The blue ribbon sprint on the Victorian racing calendar, the rich and time-honoured Newmarket Handicap has been run down Flemington’s famous Straight Six 1200 metre course since Dr Bathe’s mare Maid of Avenel won in 1874 in a field of nine. The race name paid tribute to the straight track at the English home of racing. From that time, the Newmarket has been a race of champions. Look through the roll call. Pick any decade: Malua won the race in the autumn before he won the Melbourne Cup. Wakeful, Gothic, Ajax, Aurie’s Star, Baguette and Century, Maybe Mahal, Shaftesbury Avenue – the line goes on to recent time, to Exceed and Excel, Takeover Target, Miss Andretti and Black Caviar at her brilliant best in 2011.

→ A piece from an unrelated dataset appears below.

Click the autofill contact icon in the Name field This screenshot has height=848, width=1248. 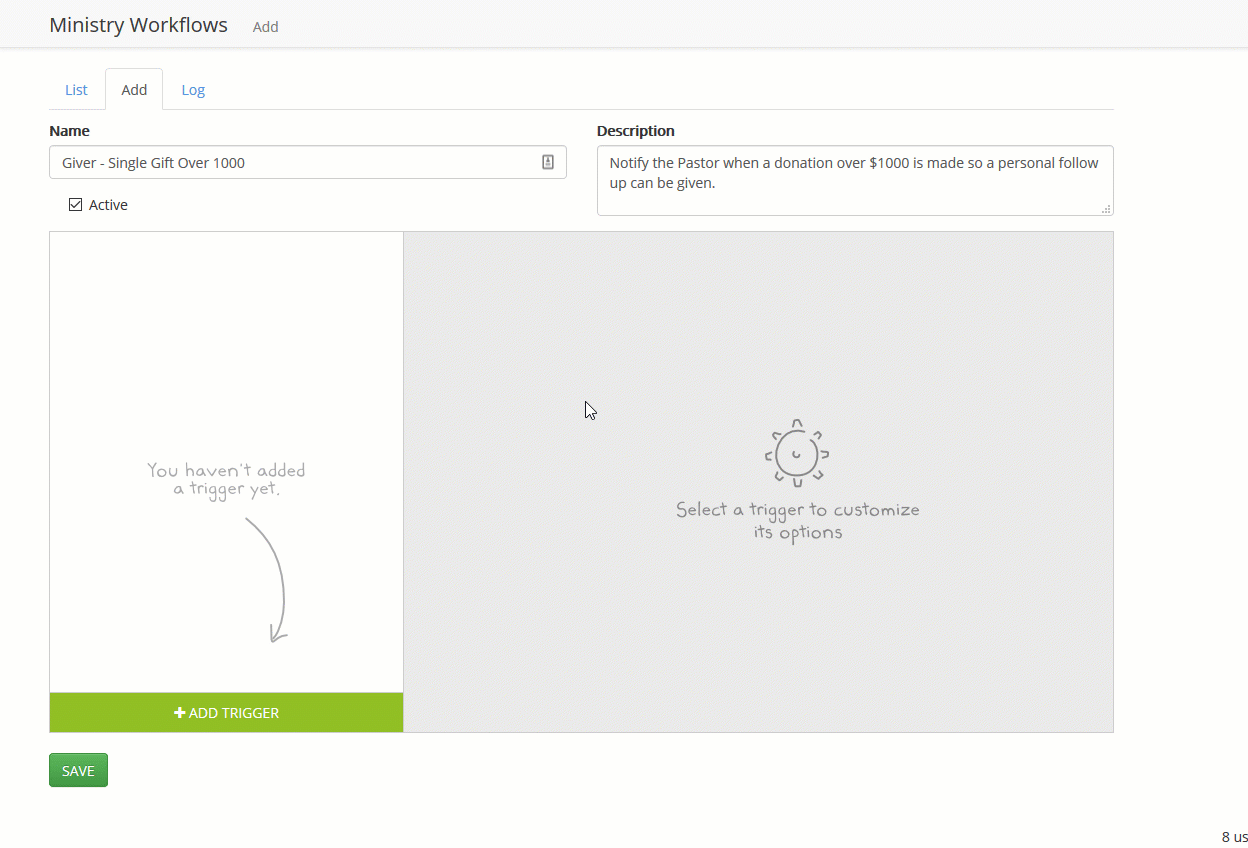(548, 162)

The racing memories of some in 1946 stretched back the 72 years to Maid of Avenel. There are many with us today whose racing memories go back to Bernborough. Was there ever a better finish, before or since? In the days before starting stalls, it was just the barrier machine. Rain had fallen the day before. On a dead track, twenty-eight starters thundered down the straight, the racecaller’s proverbial nightmare. Jim Carroll who commentated on course and for ABC radio lamented half way through, ‘I just cannot find the favourite!’
Orange, purple sleeves, black cap, 63 kilograms. How could Bernborough be so far back? When the horses neared the course proper 500 metres from home, Bernborough was in a pack, worse than midfield with fifteen horses ahead. Three hundred metres out he was still six lengths behind the leaders, nine horses in front.
Young Des Hoysted, in time a fine racecaller himself, was in the crowd: ‘And then through a great heap of horses – as though he wanted to make as dramatic an enterprise as possible – exploded the massive form of Bernborough – mane flying and head extended.’